:: WHAT YOU WILL DO ::
Please reproduce the entries starting at the line that contains "at 216B parameters?" and ending at the line that contains "point(22,565)", replacing "Screen dimensions" with "Display size" and keeping everything else unchanged. Leave the pictures out of your answer.

+ + + + + + +

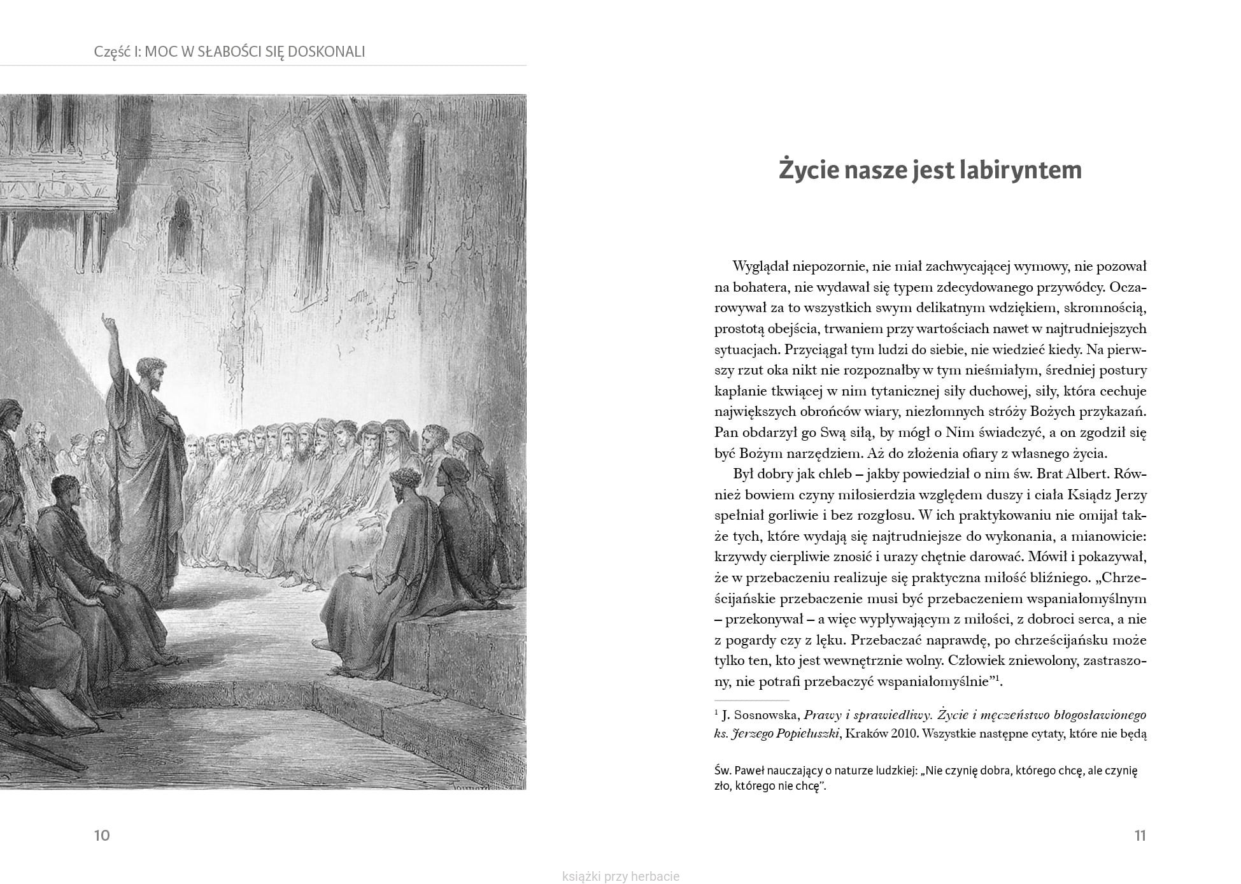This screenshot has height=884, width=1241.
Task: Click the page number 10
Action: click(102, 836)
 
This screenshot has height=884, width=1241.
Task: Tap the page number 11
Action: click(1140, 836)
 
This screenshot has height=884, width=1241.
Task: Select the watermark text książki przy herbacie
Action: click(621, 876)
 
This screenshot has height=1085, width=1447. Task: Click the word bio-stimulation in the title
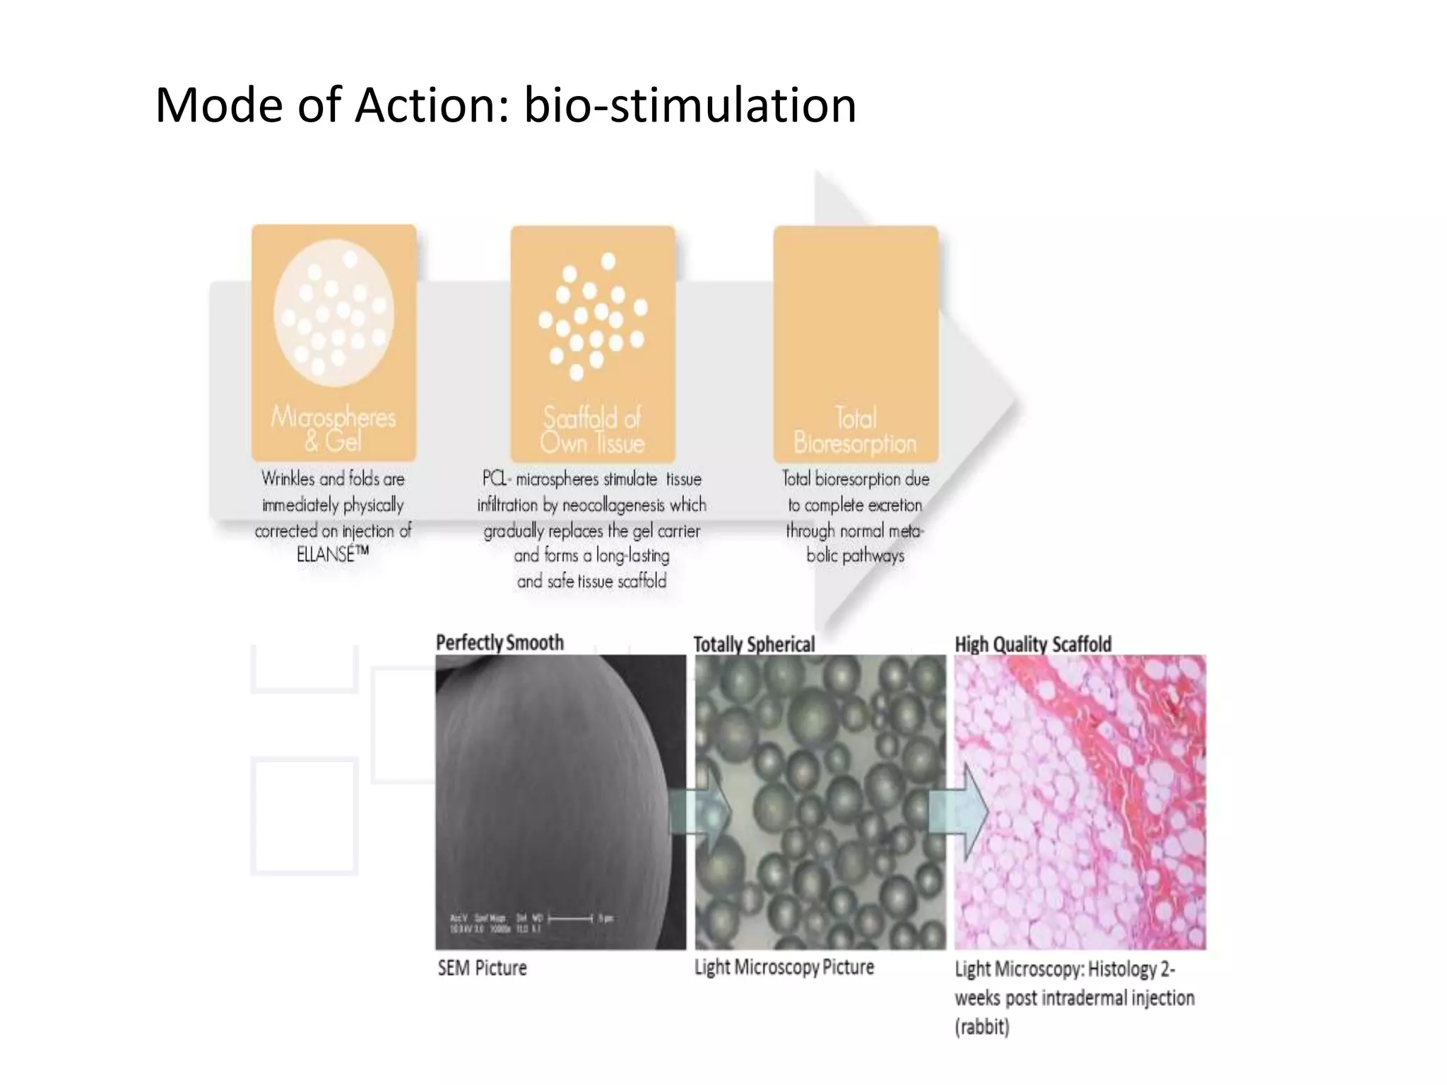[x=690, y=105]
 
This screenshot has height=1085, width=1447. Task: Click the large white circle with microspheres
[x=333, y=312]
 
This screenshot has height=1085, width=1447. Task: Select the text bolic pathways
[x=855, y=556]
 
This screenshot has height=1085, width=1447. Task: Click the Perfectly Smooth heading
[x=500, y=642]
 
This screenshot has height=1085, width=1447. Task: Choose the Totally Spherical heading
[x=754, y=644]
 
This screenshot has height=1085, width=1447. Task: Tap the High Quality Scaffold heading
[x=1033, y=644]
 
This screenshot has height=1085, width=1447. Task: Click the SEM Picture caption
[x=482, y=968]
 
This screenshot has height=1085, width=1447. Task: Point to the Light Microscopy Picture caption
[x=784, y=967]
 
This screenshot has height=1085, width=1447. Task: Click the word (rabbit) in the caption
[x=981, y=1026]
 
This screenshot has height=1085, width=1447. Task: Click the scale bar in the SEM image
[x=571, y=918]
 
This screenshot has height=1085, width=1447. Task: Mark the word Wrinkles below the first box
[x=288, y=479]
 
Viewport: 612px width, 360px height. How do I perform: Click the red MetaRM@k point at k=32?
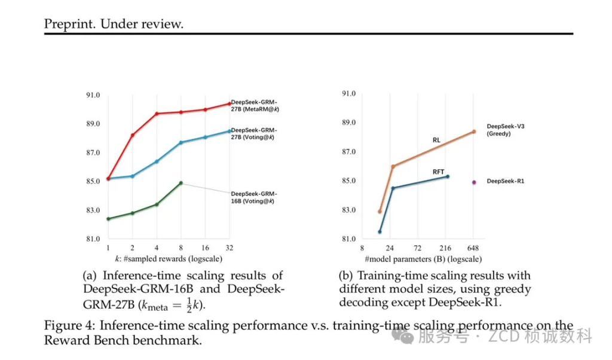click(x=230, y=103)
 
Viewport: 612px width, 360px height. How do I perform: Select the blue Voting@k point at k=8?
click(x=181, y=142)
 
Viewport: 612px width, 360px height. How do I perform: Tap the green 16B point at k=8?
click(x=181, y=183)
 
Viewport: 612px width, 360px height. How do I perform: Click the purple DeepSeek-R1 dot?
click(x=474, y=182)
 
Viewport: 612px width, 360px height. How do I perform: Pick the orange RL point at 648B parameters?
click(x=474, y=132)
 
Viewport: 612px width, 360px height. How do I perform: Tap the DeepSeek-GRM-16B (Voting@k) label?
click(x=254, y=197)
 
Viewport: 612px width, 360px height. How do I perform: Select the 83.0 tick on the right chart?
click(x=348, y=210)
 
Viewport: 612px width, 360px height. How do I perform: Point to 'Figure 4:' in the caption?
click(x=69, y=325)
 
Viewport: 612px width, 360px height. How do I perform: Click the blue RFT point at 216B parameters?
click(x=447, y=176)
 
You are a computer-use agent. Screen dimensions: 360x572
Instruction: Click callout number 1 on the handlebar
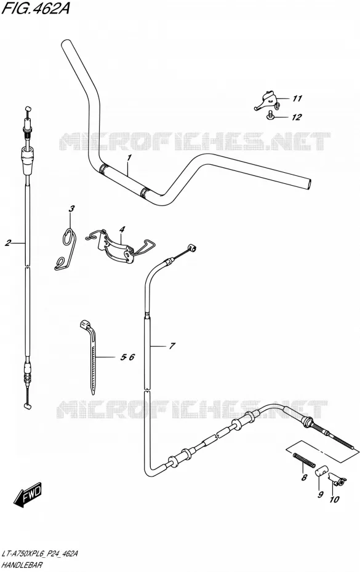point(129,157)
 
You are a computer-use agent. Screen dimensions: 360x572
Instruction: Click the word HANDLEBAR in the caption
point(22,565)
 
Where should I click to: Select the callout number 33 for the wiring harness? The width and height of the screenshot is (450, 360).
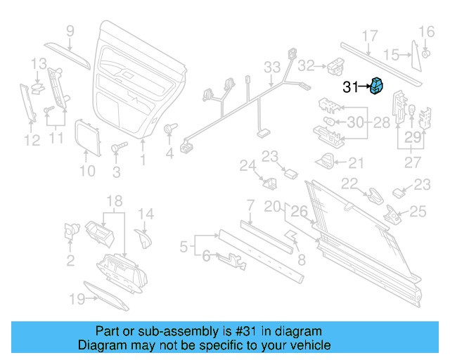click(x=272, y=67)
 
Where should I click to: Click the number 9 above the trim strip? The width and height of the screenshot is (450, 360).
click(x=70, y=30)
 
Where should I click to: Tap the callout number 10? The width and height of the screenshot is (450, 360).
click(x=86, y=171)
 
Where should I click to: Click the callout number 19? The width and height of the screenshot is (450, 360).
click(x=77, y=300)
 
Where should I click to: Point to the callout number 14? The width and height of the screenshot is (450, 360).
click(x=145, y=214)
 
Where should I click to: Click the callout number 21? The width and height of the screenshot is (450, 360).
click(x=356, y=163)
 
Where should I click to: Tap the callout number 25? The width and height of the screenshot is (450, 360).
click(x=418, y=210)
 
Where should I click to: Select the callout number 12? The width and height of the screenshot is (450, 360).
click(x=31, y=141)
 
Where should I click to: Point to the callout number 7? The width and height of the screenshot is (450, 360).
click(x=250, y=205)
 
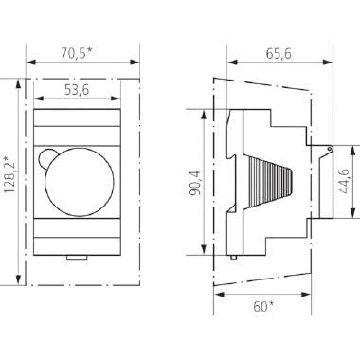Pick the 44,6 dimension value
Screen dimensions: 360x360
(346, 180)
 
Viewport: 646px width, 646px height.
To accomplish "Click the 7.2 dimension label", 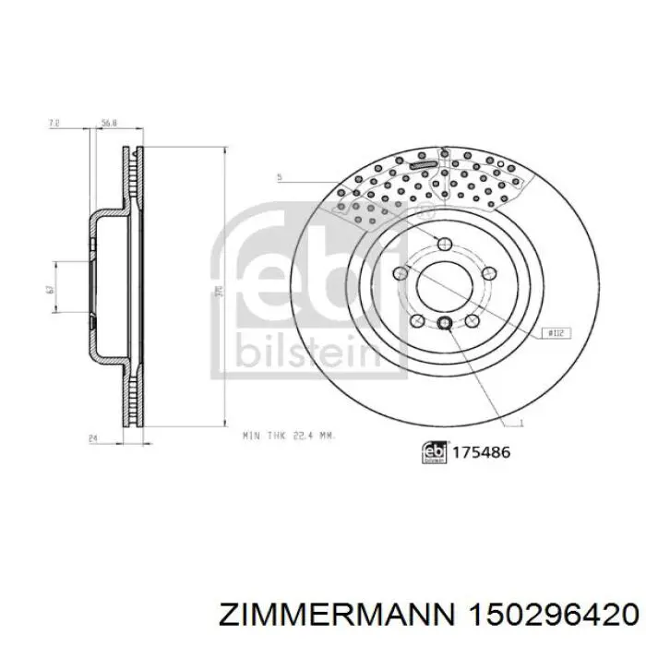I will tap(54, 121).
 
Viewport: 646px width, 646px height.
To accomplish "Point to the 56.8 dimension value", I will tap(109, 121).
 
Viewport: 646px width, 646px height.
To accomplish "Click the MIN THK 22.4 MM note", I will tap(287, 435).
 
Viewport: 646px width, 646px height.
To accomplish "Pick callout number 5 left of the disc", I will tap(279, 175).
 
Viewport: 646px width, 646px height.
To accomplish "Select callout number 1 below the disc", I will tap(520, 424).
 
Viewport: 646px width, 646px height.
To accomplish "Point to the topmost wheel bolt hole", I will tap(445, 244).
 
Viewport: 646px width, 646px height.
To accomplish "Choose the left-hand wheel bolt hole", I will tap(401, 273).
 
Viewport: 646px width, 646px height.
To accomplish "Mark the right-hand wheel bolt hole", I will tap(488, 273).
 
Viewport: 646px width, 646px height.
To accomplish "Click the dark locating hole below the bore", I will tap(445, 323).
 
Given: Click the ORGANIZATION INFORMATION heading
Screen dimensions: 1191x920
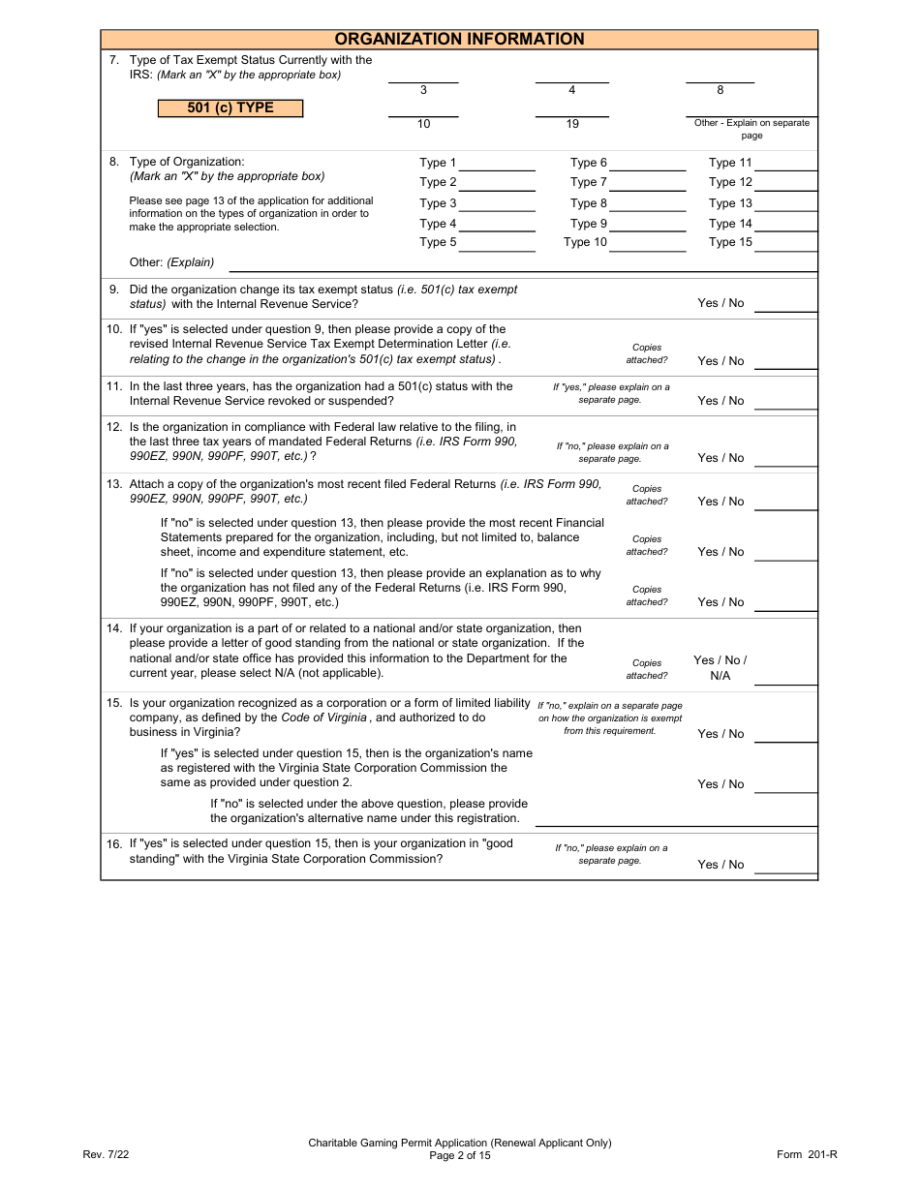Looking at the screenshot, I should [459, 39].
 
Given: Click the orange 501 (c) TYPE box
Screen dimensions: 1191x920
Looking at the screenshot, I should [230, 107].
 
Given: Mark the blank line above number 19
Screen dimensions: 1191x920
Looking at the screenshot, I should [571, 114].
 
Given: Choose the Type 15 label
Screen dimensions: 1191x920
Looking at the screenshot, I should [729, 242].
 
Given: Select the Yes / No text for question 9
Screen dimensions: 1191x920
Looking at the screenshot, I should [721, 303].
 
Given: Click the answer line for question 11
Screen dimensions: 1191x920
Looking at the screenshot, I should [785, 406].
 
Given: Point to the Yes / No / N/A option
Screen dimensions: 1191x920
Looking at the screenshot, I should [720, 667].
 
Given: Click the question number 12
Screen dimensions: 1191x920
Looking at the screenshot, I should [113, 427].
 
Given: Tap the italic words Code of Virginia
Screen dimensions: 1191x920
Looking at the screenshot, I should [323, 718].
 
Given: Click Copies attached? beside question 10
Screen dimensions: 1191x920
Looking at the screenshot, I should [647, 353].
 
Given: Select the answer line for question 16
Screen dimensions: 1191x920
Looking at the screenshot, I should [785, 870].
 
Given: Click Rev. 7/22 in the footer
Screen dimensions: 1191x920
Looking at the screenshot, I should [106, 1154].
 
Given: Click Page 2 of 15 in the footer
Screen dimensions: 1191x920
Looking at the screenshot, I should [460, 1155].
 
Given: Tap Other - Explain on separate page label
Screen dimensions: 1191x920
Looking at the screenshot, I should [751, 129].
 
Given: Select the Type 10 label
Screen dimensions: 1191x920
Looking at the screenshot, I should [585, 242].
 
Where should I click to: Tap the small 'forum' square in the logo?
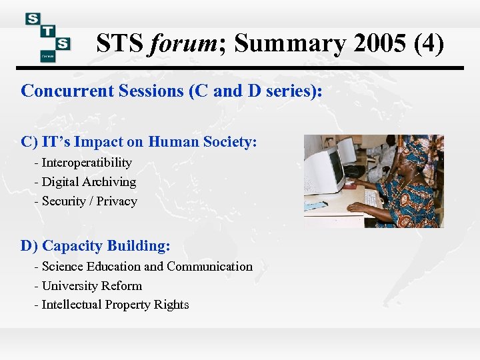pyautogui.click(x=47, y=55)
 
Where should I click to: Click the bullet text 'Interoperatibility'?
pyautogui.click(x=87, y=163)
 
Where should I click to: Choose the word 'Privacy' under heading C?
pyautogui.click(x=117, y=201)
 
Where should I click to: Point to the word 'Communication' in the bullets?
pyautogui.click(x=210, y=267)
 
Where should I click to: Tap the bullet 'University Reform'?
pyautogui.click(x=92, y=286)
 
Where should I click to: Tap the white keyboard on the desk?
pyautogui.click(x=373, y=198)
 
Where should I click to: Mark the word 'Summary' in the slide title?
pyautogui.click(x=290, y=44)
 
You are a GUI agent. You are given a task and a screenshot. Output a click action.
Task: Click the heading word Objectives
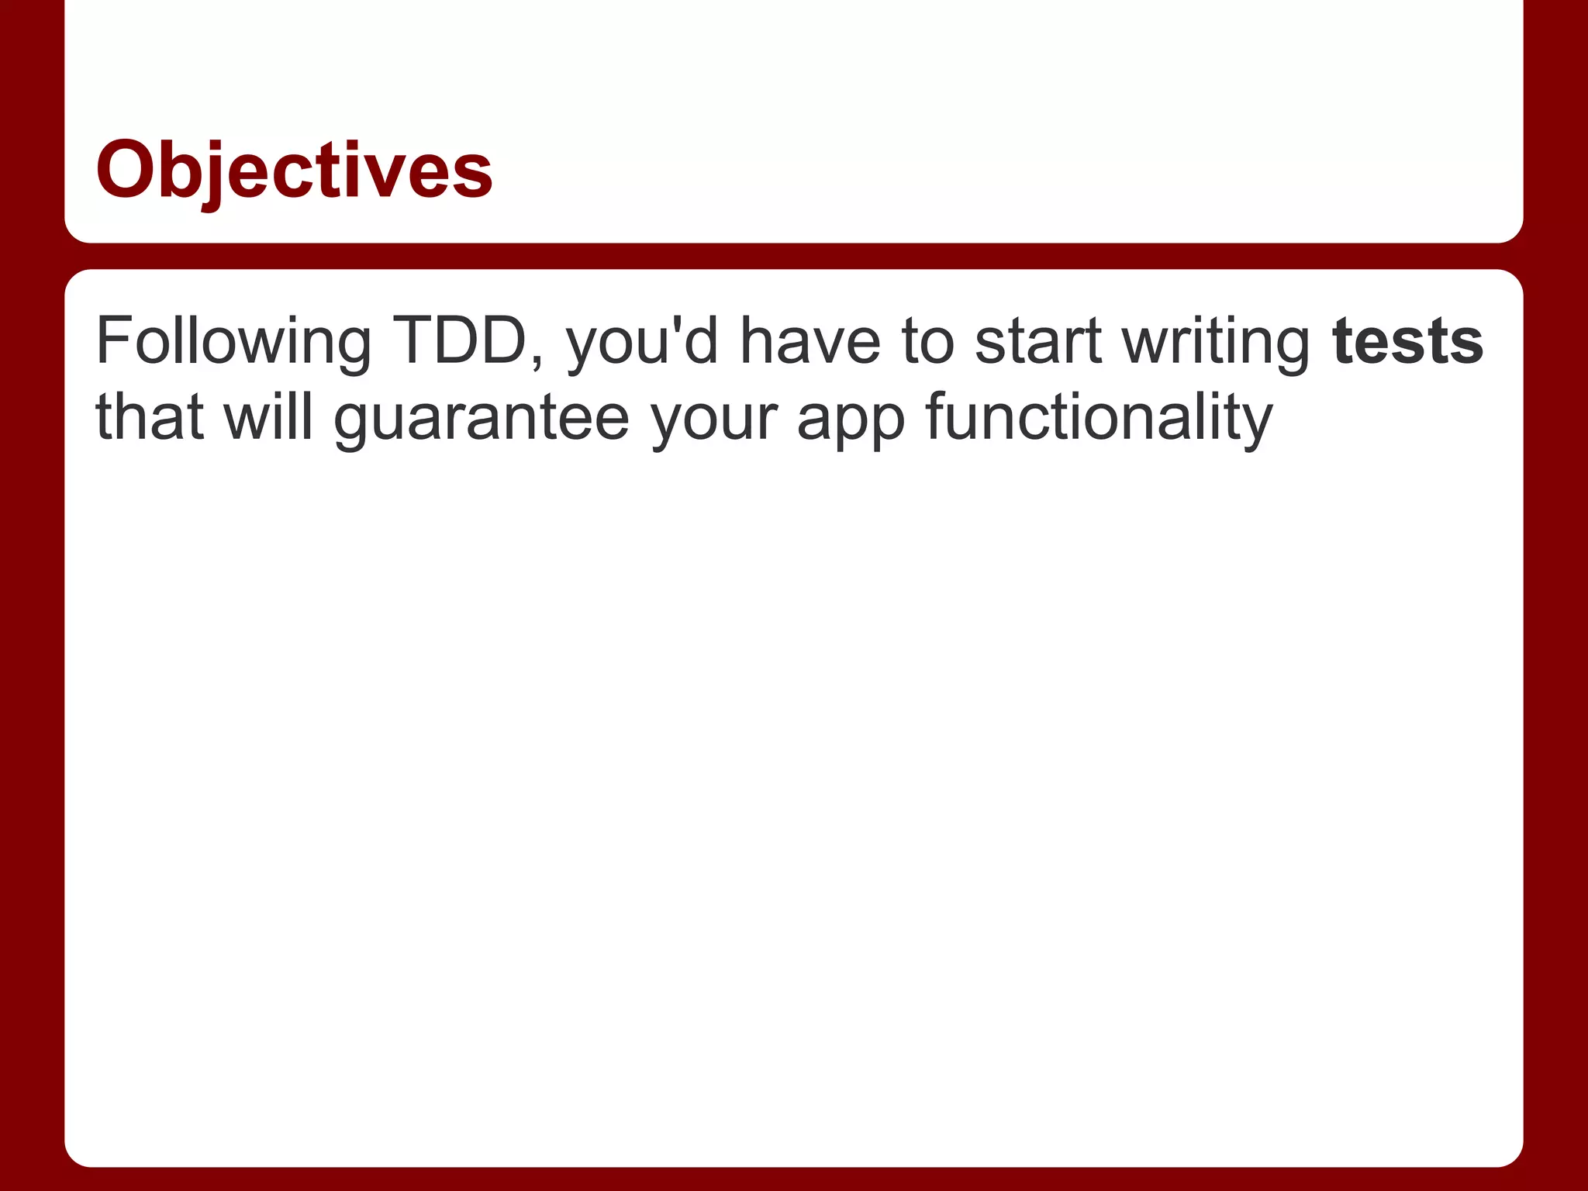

+ + + + + + +

:: ANSWER BELOW ::
Viewport: 612px width, 360px height. How do I perform: Click the blue RFT point at 216B parameters?
click(x=447, y=176)
 
You are a computer-use agent. Display size: 360x572
Instruction: Click callout number 1 on the handlebar
point(129,157)
 
You are a computer-use agent. Display size: 360x572
Instruction: Click the word HANDLEBAR in the caption
point(22,565)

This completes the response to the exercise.